Emotions were quite common in our sample, with more than two-thirds of the conversations containing at least one expression of emotional distress. The frequency of distress was significantly higher compared with other studies on emotions in oncology and end-of-life care.2,7,8,16,17 One possible reason for the higher frequency is that the spiritual, existential, and relationship issues facing many patients and loved ones become even more salient to patients as their illness progresses and they approach the end of life.

The predominant expressions of emotional distress were fear/anxiety. This is not surprising given the nature of a patient's illness when PC becomes important. Anger was frequently expressed, with more than 16% of the conversations containing at least one overt expression of anger, with the intensity of patients' anger being more severe than family members' anger. In previous research, anger has been reported at a much lower level in oncology and end of life.17,18 In PC settings, patients and families often express anger,19,20 whether directed at the disease, at the limits of current medical science, at previous unsettling experiences with medical care, or other sources. Expressing anger can open space for therapeutic relationships and productive goal-setting conversations.

Clinician expressions of compassion in response to distressing emotions were very common in our study, and seemingly more common than other clinical encounters with seriously ill patients in oncology.2,8,16,17,21,22 This study was not designed to compare communication practices across different clinical settings, so the reasons for our comparatively high rates of compassionate responses remain unknown. However, our findings highlight the need to understand how best to sustain the level of presence and compassion in the practice of PC.

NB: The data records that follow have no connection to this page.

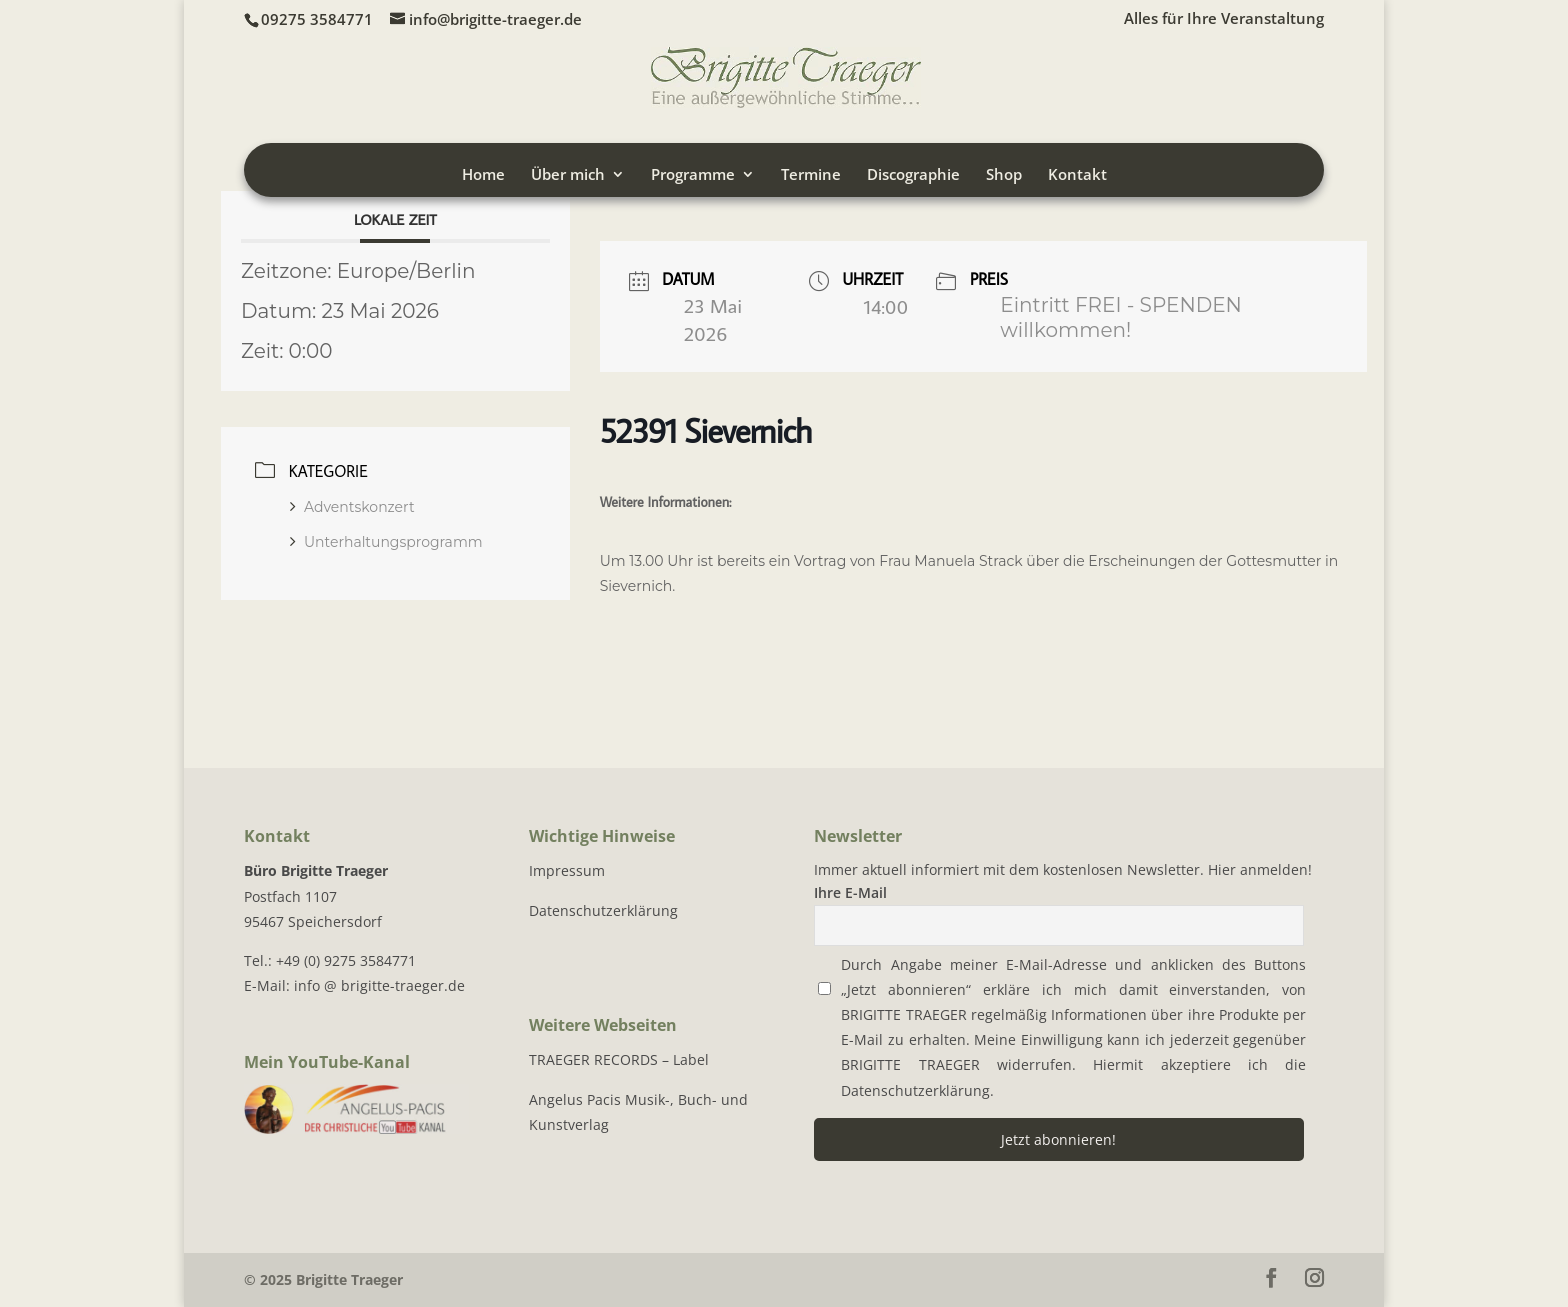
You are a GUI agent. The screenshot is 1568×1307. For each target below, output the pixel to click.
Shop (1004, 175)
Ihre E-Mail (850, 892)
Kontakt (1077, 175)
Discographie (913, 175)
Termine (811, 175)
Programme (693, 175)
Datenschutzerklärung (603, 910)
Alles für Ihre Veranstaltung (1224, 19)
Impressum (567, 870)
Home (483, 175)
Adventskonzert (352, 507)
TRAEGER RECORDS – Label (619, 1059)
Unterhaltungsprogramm (386, 542)
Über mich (568, 175)
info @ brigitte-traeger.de (379, 985)
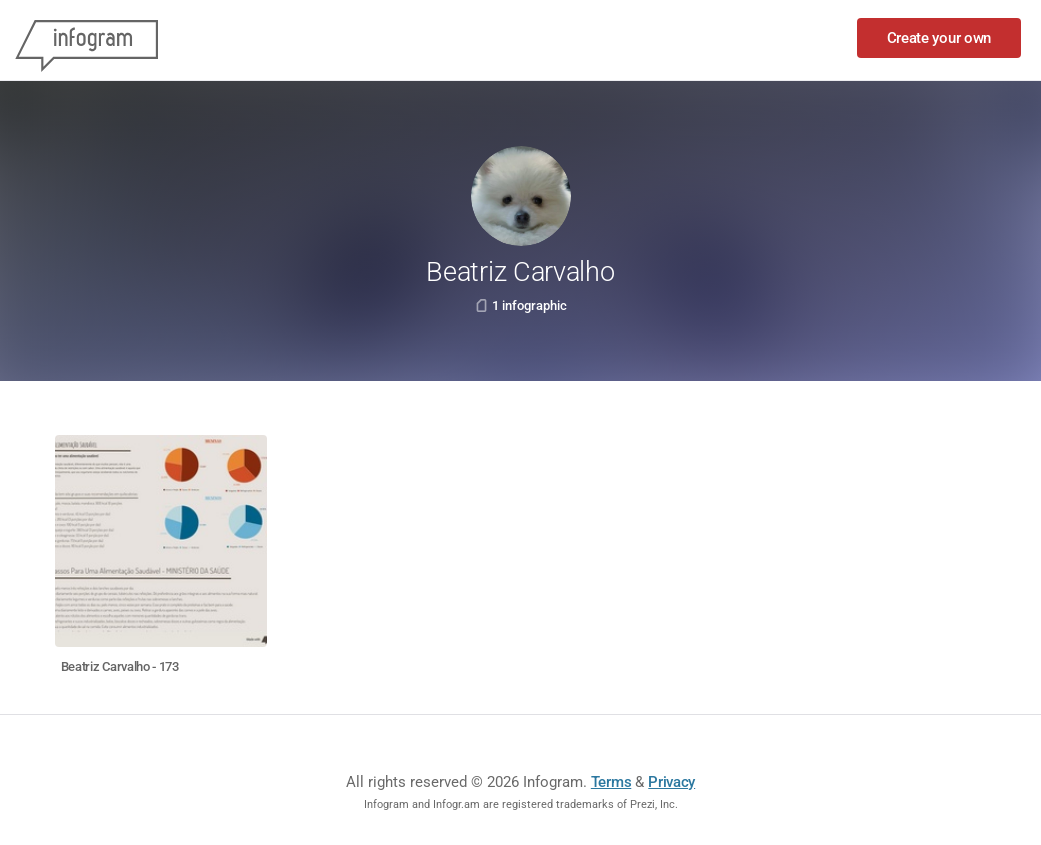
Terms (611, 782)
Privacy (671, 782)
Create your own (939, 38)
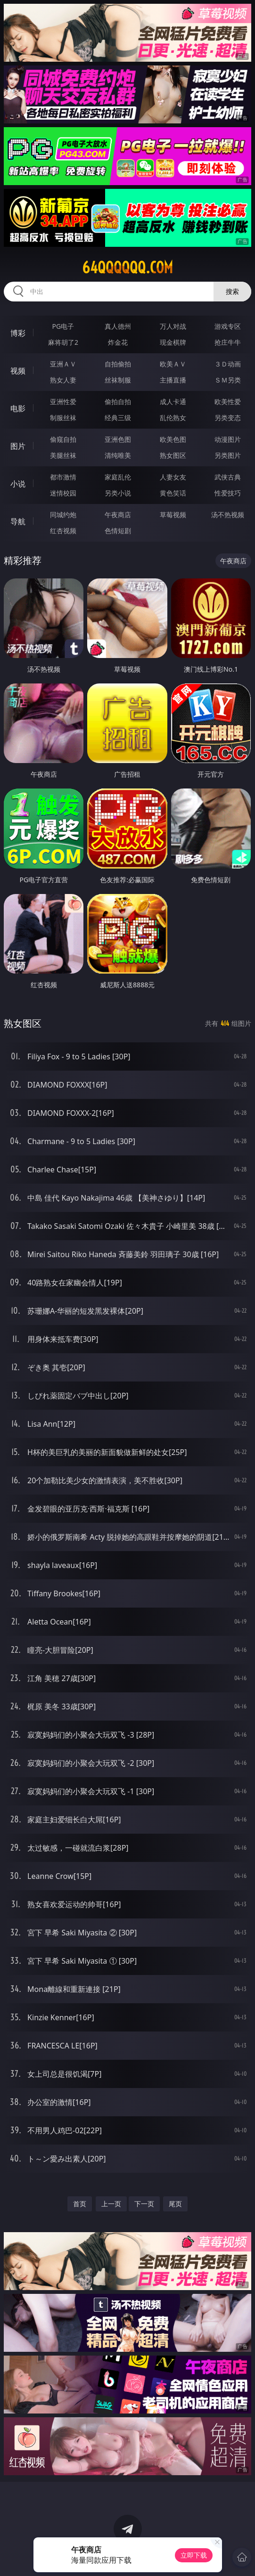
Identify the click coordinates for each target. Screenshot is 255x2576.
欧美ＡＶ (173, 363)
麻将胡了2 (63, 342)
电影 (17, 408)
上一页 (111, 2203)
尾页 (175, 2203)
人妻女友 (173, 476)
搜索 (232, 291)
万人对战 (173, 326)
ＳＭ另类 (227, 379)
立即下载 (194, 2555)
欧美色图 (173, 439)
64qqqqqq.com (127, 267)
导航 (17, 521)
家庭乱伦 (118, 476)
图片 (17, 446)
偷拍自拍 (118, 401)
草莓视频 (173, 514)
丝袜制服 (118, 379)
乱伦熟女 (173, 417)
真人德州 (118, 326)
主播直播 (173, 379)
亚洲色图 (118, 439)
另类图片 (227, 455)
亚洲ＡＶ (63, 363)
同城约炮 (63, 514)
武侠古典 (227, 476)
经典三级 (118, 417)
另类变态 (227, 417)
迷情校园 (63, 492)
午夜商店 (118, 514)
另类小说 (118, 492)
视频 (17, 371)
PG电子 (63, 326)
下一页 (144, 2203)
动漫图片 (227, 439)
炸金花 (118, 342)
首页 (79, 2203)
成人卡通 (173, 401)
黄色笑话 (173, 492)
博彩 (17, 333)
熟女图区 (173, 455)
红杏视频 (63, 530)
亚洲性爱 (63, 401)
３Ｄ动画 (227, 363)
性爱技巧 (227, 492)
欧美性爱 (227, 401)
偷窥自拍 (63, 439)
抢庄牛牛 (227, 342)
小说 (17, 484)
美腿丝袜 (63, 455)
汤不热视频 (227, 514)
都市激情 (63, 476)
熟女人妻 (63, 379)
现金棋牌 (173, 342)
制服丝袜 (63, 417)
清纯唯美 (118, 455)
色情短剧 (118, 530)
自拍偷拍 (118, 363)
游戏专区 (227, 326)
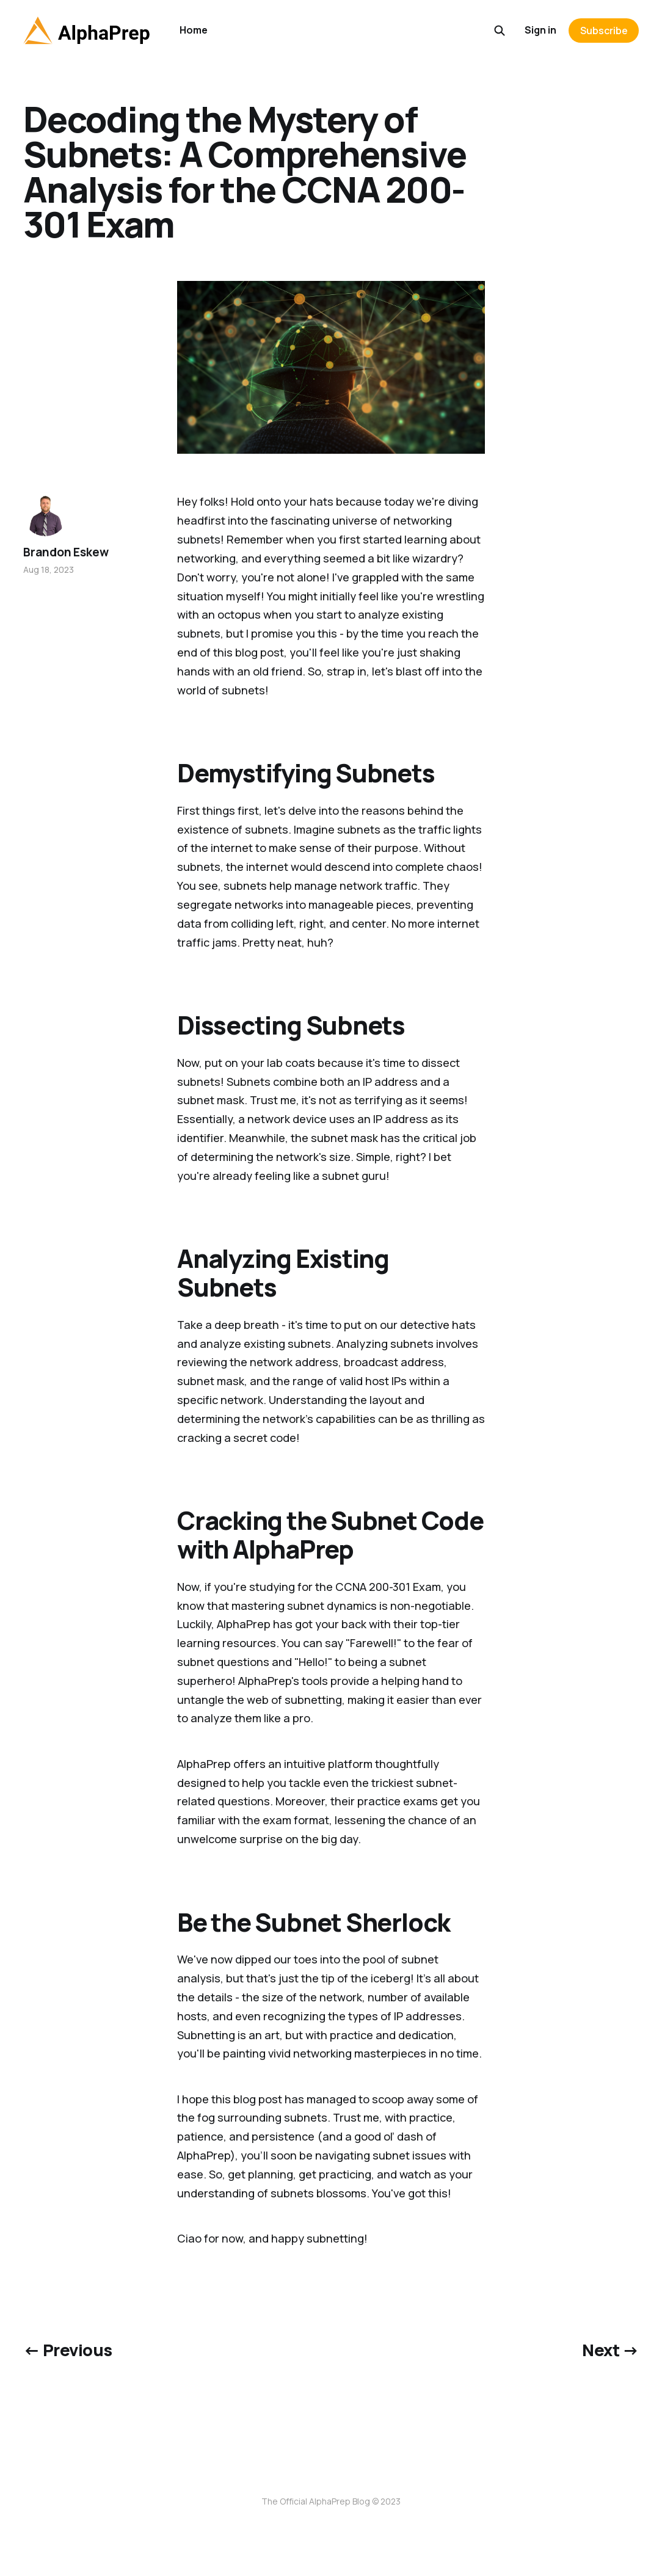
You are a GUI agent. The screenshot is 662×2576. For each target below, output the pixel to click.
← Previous (67, 2349)
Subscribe (604, 30)
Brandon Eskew (66, 552)
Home (194, 30)
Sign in (540, 30)
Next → (610, 2349)
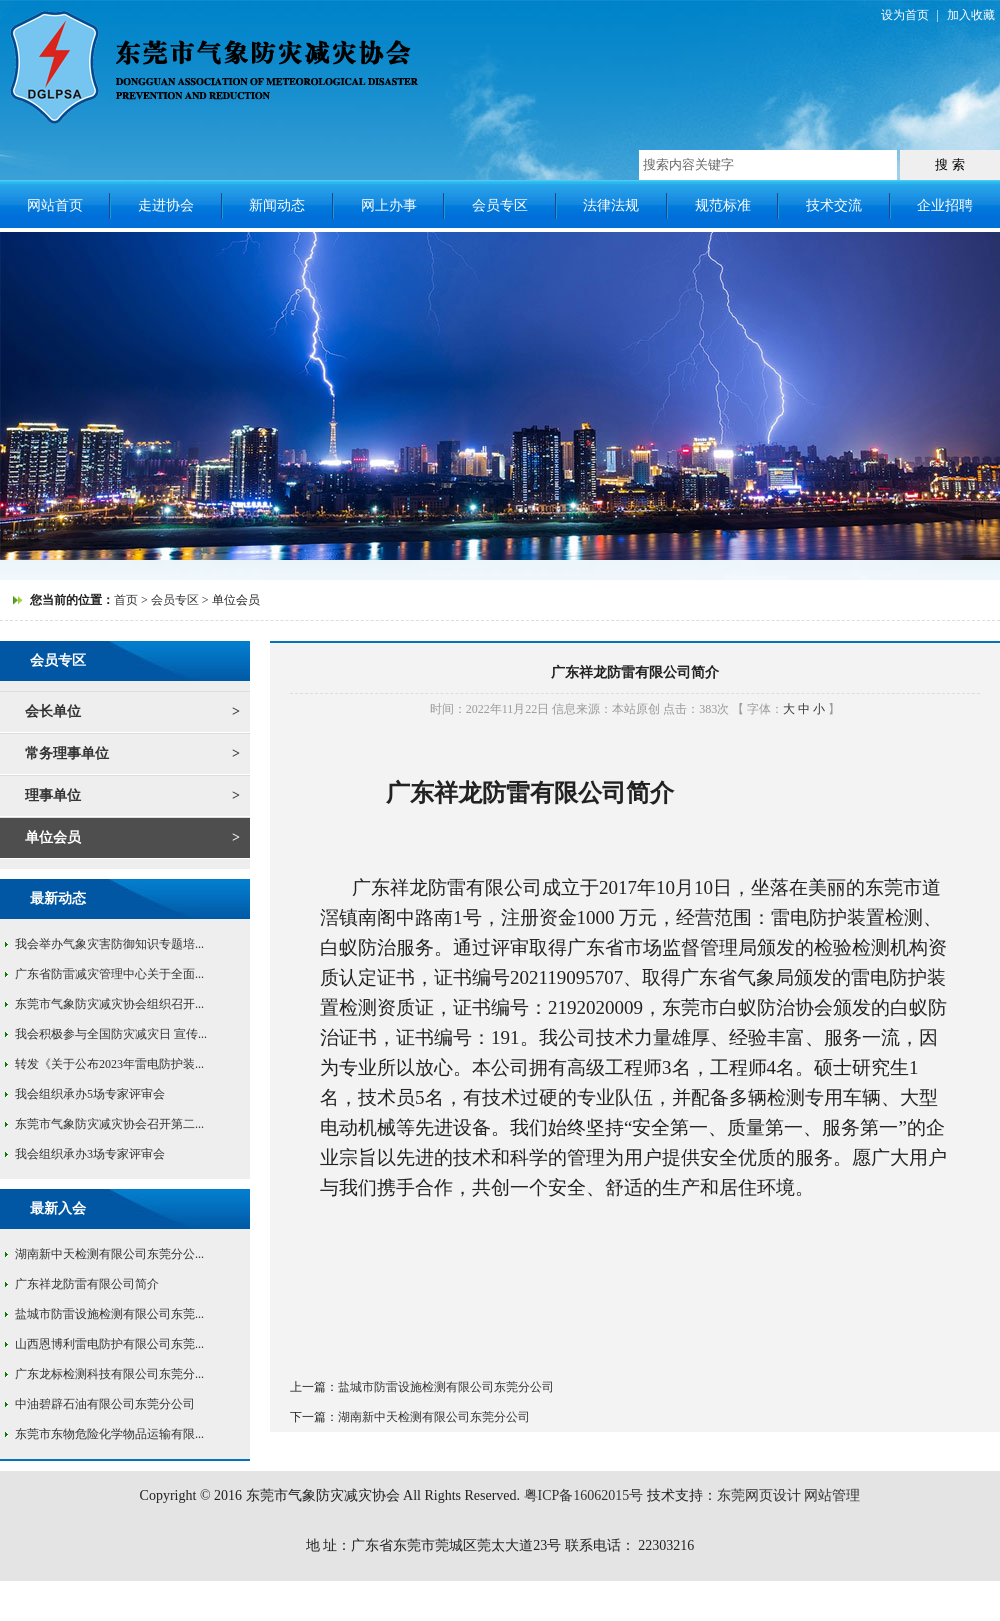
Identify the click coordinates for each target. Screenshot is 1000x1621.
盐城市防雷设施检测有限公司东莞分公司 (446, 1387)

There are several limitations to our study. These observations reflect PC practice in one large medical center with a mature PC program and institutional expertise in patient-centered communication.23,24 Restricting the scope to “expert” communicators in established clinical contexts can be of great value as a starting place and catalyst for the subsequent research required to ultimately define “best practices.” The variability in our sample highlights the need to understand how PC practices vary more broadly across the micro and macro cultures represented by institutional, geographic, clinical, and demographic contexts.

The results of this study are encouraging for PC—compassion is at the forefront of clinicians' responses to patients' and loved ones' negative emotions. In our study, providers did not shy away from attending to patients' and loved ones' emotions. On the contrary, we demonstrate that PC providers are very attuned and responsive to spontaneous emotional expression from their patients and families, even when the elicited emotions are challenging and demanding or even uncomfortable to discuss.

Acknowledgments

This work was funded in part by research grants from the National Palliative Care Research Center and the Greenwall Foundation. Dr. Robert Gramling is funded by a Career Development Award from the National Palliative Care Research Center. No authors have financial or other conflicts to report. We thank the University of Rochester Medical Center Inpatient Palliative Care team, patients, and families for their enthusiasm and dedication to conducting research that will enhance care for people with serious illness.

Author Disclosure Statement

No competing financial interests exist.